I have a lunch interview tomorrow. I was specifically told to dress business casual and NOT wear a suit. While I'm wandering the aisles of the local department store contemplating what exactly defines the perfect business casual interview ensemble, a thought kept cropping up in the back of my mind. Something about buying new clothes that I really didn't want to buy was bothering me, but why? I began my root cause analysis (fighting the urge to start laying out hosiery and accessories in Ishikawa formation) and it all started coming together.
I'm not bitter about losing my job. I can't be. A week before it happened, I sent a note to the consultant making decisions and told him everything. I told him it didn't make sense to have a manager of a function that couldn't be funded and that my staff had skills that could add significant value to other functions in the department. It seemed the right thing to do. For the past few weeks my staff had sent me notes of encouragement while I traveled back and forth and told me when I returned how grateful they were because they knew that I would fight for them and do whatever it takes. They were right. I remember the night I decided to back out. I was in tears. My husband feared I was committing career suicide. As far as I was concerned, another situation at work not related to these changes meant the end of my career anyway and I had a responsibility to ensure the success of those I had hired. I had suffered months of an unexplained skin problem, spikes in my blood pressure, blurred vision, insomnia. My Dr's prescription was to quit my job.
When my boss left, I thought that would be good enough but my Dr. insisted I get out of that company. And he was right, I was in the middle of a situation I couldn't control and I couldn't talk about. A highly respected man who promoted me time and time again over the years was gone.

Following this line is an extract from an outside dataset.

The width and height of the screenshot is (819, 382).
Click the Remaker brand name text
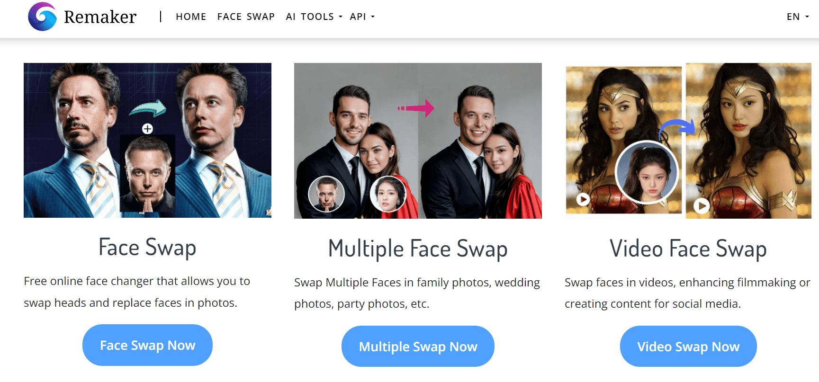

Everyone around me mourned, criticized the decisions of the leaders and got angry. Every day I had to lie and hide the emotional injuries he caused, and pretend I believed it was unjust when in fact I was left having to justify the authority he had given me after his actions toward me were exposed. I was angry and I could feel myself losing my edge. At the same time I lost my MBA sponsorship, I was sent to a psychologist for evaluation with respect to my physical symptoms and in a supposed reduced capacity state, the Dr. told me he'd never seen performance scores as high as mine. I suppose there is less social stigma associated with admitting you saw a shrink when his prognosis is that you shouldn't be able to function in your current situation yet your performance is exceptional. Nonetheless, an IQ score doesn't have the impact that a master's degree has on your resume and I'm back to being angry. I received reimbursement for my medical bills, but I doubt I'll ever recover from the financial loss that will result from the time I could've been working on an advanced degree being instead devoted to trips around world in hopes that some exotic location will eventually persuade me to give in to my nonexistent animal attraction for my pursuer.

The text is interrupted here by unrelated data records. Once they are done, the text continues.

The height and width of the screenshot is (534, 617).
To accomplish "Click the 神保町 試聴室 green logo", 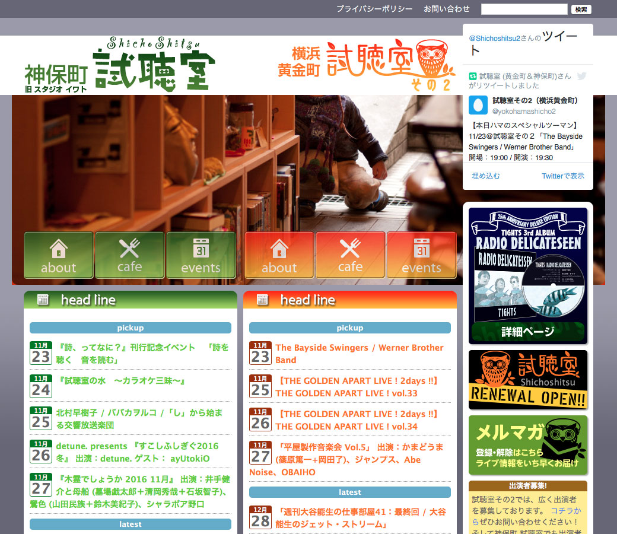I will pyautogui.click(x=120, y=65).
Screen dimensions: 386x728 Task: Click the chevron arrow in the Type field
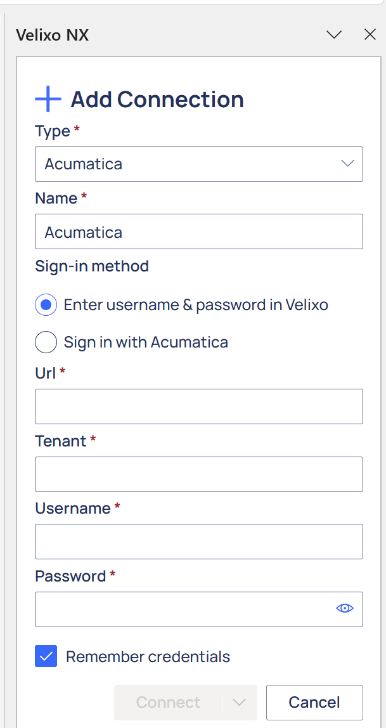click(x=347, y=164)
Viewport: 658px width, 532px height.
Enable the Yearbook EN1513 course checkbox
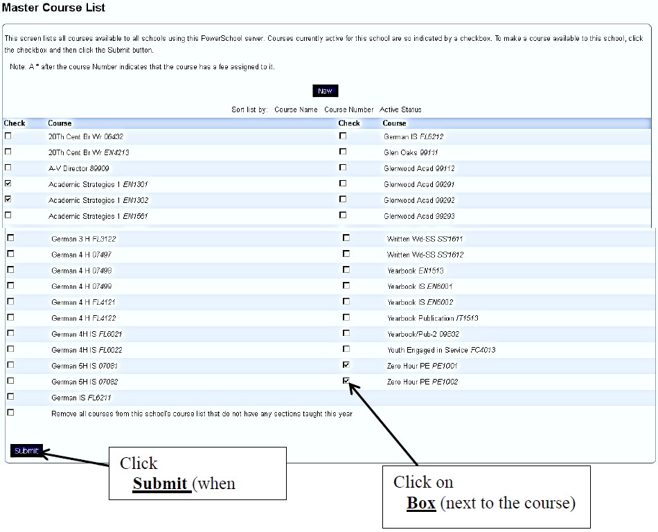(x=346, y=269)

But when it came to my job, I loved the work I did. I prided myself on the incredible team I had working for me. I performed at my best when given a challenge and a tight deadline. But, I lost credibility and the only person with the political finesse to make a case for my team had not only left, but by this time had a police complaint filed against him. So, I wrote my letter, sang the praises of my staff, sang the praises of my peer who was an unknowing victim of this all, organized all my files so that my staff would be able to find what they needed, collected a pile of empty boxes and did what I could to get things done during the week that preceded my notice of termination.

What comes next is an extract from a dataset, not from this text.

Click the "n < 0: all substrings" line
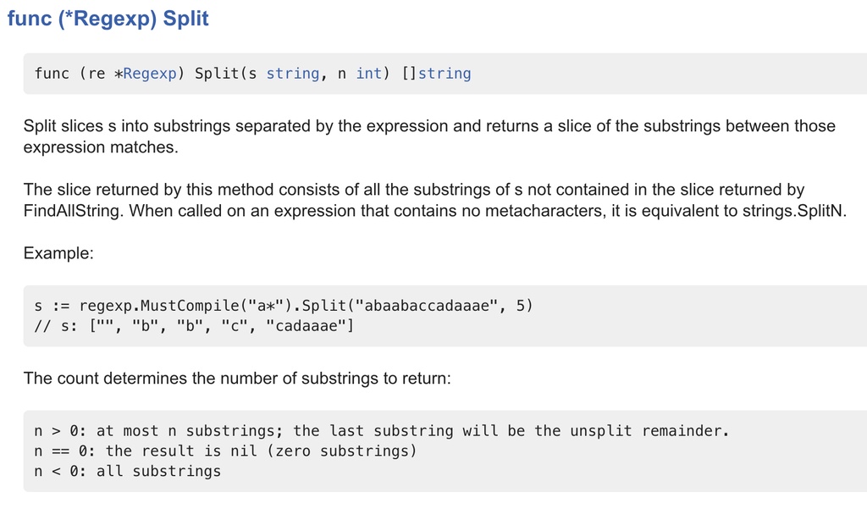The height and width of the screenshot is (509, 867). point(127,472)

My friends found it strange that I would take the time to clean and organize things. Why do this for a company that's going to let you go after nine years? Because I cared about the people that would be staying and wanted them to be successful. I guess that was the one thing that helped me stay sane. I had no control over what happened, I could only control my reaction to it and these people were my friends, my support, my team. I always assumed that if anyone else was let go, we would meet for coffee and continue to support and encourage each other through our searches.
Bingo. That's what's bothering me. My department was cut in half that day, split right down the middle by salary. It was the last thing I expected. I did all this work, poured out my heart and soul for an outcome that appeared to be nothing more than a hasty math problem. Then came the biggest blow of all... the foundation that I thought I was fighting for crumbled.
The people who I thought I had built a relationship with and who I sacrificed for will not even talk to me. I have prayed for their comfort, worried for their well being and today, two months to the day after I left, I am angry. One's spouse said she feels manipulated, lied to and used. One won't respond at all, not even to a simple "do you want to keep in touch?" email. Friends say, "Why do you even care what they think of you?" I guess my disappointment is in what I thought we had built. In the fact that I have not been given the opportunity to defend whatever wrong I am accused of. And, in the glaring reality that the individuals I thought were worthy of more than just my personal and professional respect lacked the substance of character that had I believed was there. I thought we shared a common vision, but I learned that all we shared was a common signature stamp on our paychecks. I thought we shared the same values, not just professionally, but personally, but now I feel my values were only useful if it was to their gain.
Yes, I'm angry. Like any loss, the loss of a job is followed by a grieving process of which anger is normal part of. But one would hope reason would override... we all experienced the same thing. Yes, we all had different personal challenges that made the impact to us unique, but we will all recover. The good news is that I will recover a little bit wiser. But, I will also recover with a little hole in the fabric of my faith in humankind.